原文
弟の運転で、全ての事情を自分の心に押し込めて写真室に行き、母が私に内緒で姑である祖母に頼んで、大金をかけて仕立ててくれていた振袖に初めて袖を通し、一人で無理やりカメラマンの前で笑顔を作った記念写真を撮ったその足で、4月のぼんやりとした日差しの差し込む、母の病室へ。好奇と哀れみの視線(と当時は見えた)を受けた廊下を通り過ぎて、眠ってばかりいることも増えた母の病室の枕元に見せに行った。"

また、ちょうどこの週末、突然、弟からLINEに送られてきたのは、
”母の妹、70代後半の叔母が、昨年11月下旬にクモ膜下出血で倒れて救急車で運ばれ、長時間の手術を乗り越えたが、対コロナウィルスの病院の方針もあって、3ヶ月近く直接会えていないという、涙まじりの報せが書かれた、遠方にいる叔父からの年賀状の画像。
幸い、叔母は回復に向かっており、リハビリも経て、自分の足で歩けるまでに回復しているらしい ー 母の最期、私と一緒にずっと病院に付き添ってくれていた、生前の母に一番似ている大切な叔母。”

思い当たると、その叔母の知らせを受け取ったこの土曜日も、ボディスキャン(瞑想)の練習後、頭の中はかなりスッキリした気がしたけれど、痛みと呼ぶには到底及ばない感覚でありながら、なぜか一日中、肋骨の奥・溝落ちの左脇腹を殴られたような切ない感覚が続いて、外出の買い物の最中もボーッとしていました。

今朝になって、そういえば「溝落ちの奥の左脇腹」って何なんだろうとふと調べてみて、ハッとしました。
それは、まさに母の末期癌が発見された臓器のある場所だったのです。



人間の記憶というのは、不正確であてにならないものであると思います。

忘れてしまったこともたくさんあります。随分と長い年月、大切な人やその人に対する哀しみを忘れてしまうことも、どこか「罪」だと思っていたこともありました。

反応や認知というのは、本当に人それぞれであって(自分も含め⇨ ここ大事)そこに正しい・正しくないという『ジャッジはしない』ー そんな自分の在り方になってきました。

あの成人式の1月から30余年経った、今の私であれば、自分の身体感覚がどんな心の動きから生じているか自己発見できれば、それをどう扱うか、どうアプローチすればよいか、少しでも自分が安心感や心地よさに繋がるところまで、ようやく辿り着けたような気もします。私にとっては、マインドフルネスは、そのプロセスに繋がる時間です。
(補記:母と同じ病気になるのではないかという怖れは、今ここに書き出してみても、私の中にはありません)

私の家族、多くの友人、前述した、グリーフケアスクール 井手 敏郎講師をはじめ講師の方々やお仲間の皆様、現在、マインドフルネスやボディスキャン瞑想を伝えてくれている白井剛司師との再会に、感謝しています。

データ抜粋
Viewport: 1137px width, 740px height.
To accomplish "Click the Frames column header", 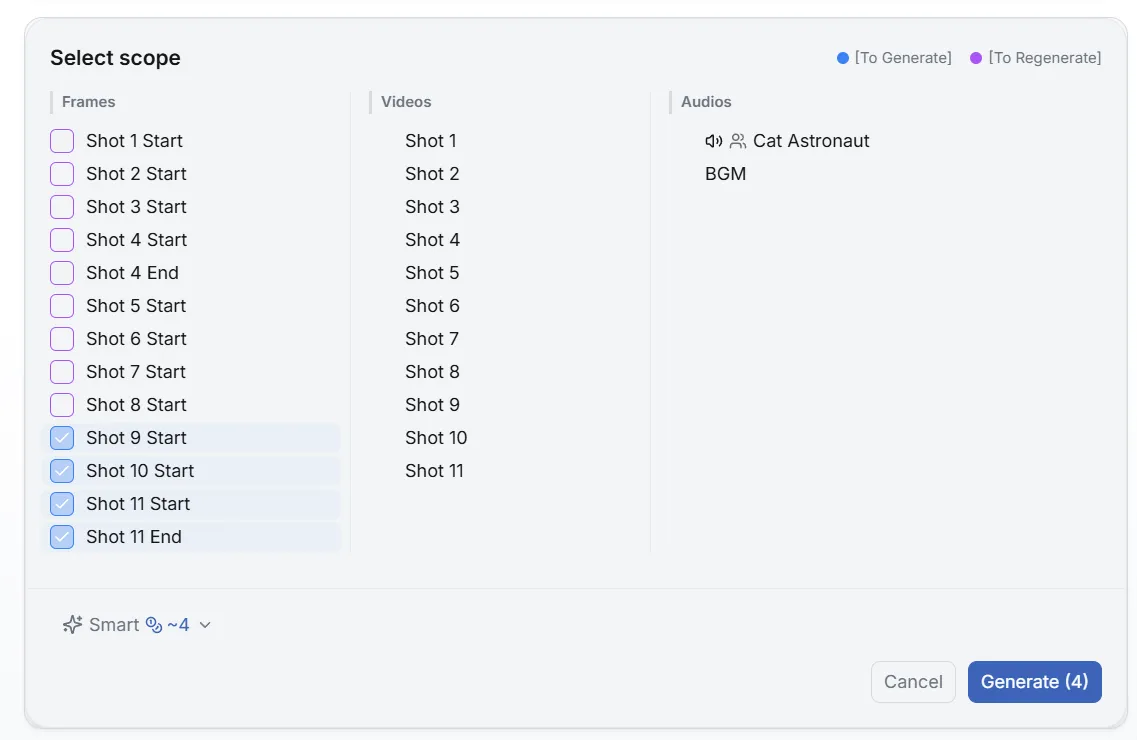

---

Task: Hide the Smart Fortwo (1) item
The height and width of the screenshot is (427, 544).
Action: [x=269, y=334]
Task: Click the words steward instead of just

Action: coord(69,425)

課題内容
母の記憶とマインドフルネスをつづった原文の続きを、最後の一文のあとから書け。

記述解答
気づけば、20代から、大勢の方々、経験、心理学・精神医学・脳科学・哲学・人類学・社会学などの本で出会った言葉に助けられ、その時の私なりに思考を巡らせ、時に自分の感情に向かい合い、生きながらに自己発見とインナーチャイルドを癒す旅を続けてきました。成人としての成長というよりも、現世での魂の成長そのものではないかと思う時があります。魂の成長には終わりはなく、それはこれからも続いていきます。


私の体験を読んでくださった方、ありがとうございます🍀 
ここまで書き進めましたら、いつの間にか、左溝落ちの重苦しさが軽くなり、少しだけお腹が空いてきました。
聴いてくださり、ありがとうございました。

日常生活、私達の「身体」というのは、この世に生まれた瞬間から、昼夜問わず、五感(人によっては第六感も)を無意識にフル稼働させて、自覚を遥かに超える多くの情報を受け取り処理し、今日までの私達の命を守ってくれるために、どれだけの認知と反応と選択を繰り返してきてくれたのだろうと、つくづく思い知らされます。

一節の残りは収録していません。